1. Introduction
1.1 Evolution & Growth of Banking in India
Banking in India was defined under Section 5(A) as "any company which transacts banking, business" and the purpose of banking business defined under Section 5(B),"accepting deposits of money from public for the purpose of lending or investing, repayable on demand through cheque/draft or otherwise". In the process of doing the above-mentioned primary functions, they are also permitted to do other types of business referred to as Utility Services for their customers (Banking Regulation Act, 1949).
The real roots of commercial banking in India can be traced back to the early eighteenth century with the establishment of the three presidency banks. Three Presidencies’ Banks were opened in Bengal (1809), Bombay (1840) and Madras (1843) with powers to issue Notes. In the year 1921, due to banking crisis during First World War, the three Presidency Banks merged to form Imperial Bank of India.

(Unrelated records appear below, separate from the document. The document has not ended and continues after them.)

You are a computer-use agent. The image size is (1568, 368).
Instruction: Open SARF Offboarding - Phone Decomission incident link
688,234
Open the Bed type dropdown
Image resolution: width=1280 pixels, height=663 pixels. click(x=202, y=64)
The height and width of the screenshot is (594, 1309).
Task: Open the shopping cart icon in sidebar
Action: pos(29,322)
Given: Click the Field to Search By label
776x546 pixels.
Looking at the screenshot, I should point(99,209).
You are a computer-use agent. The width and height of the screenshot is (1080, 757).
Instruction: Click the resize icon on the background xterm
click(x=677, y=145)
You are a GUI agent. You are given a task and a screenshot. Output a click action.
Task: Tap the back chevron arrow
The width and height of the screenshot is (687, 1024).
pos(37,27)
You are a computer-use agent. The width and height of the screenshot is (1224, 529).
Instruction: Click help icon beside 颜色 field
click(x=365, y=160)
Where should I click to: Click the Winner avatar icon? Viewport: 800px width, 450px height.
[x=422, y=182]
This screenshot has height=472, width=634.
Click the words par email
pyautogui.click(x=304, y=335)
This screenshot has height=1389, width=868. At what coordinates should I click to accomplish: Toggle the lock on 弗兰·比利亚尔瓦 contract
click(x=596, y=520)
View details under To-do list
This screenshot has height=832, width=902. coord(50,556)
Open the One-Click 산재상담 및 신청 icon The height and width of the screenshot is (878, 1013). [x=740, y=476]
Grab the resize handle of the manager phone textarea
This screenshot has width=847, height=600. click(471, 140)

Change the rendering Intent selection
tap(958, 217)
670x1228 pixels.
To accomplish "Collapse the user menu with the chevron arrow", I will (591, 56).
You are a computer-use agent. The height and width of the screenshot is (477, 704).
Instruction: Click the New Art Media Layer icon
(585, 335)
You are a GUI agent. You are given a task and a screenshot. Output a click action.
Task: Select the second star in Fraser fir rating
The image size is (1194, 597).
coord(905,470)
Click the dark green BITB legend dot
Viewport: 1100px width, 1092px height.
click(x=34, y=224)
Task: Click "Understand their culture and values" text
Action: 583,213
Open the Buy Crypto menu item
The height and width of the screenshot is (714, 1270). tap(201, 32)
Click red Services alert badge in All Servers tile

Between the 1865 & 1913 a number of Indian private bank emerged which are even reigning successfully today. The first bank which was exclusively set up by Indians was Allahabad Bank, followed by Punjab National Bank Ltd. set up in 1895 with headquarters at Lahore. Other private banks established during this period were Bank of India & Central Bank of India established in 1911, Bank of Baroda (1908); Canara Bank (1906), Indian Bank (1907) and Bank of Mysore (1913). Until 1935 all the banks which were set up only belonged to the private sector. In the absence of any regulatory framework, these private owners of banks were at liberty to use the funds as they wanted, they deemed appropriate and resultantly the bank failure & exploitation of the poor were frequent phenomenon. Therefore in order to control & regulate these banks the Reserve Bank of India was established.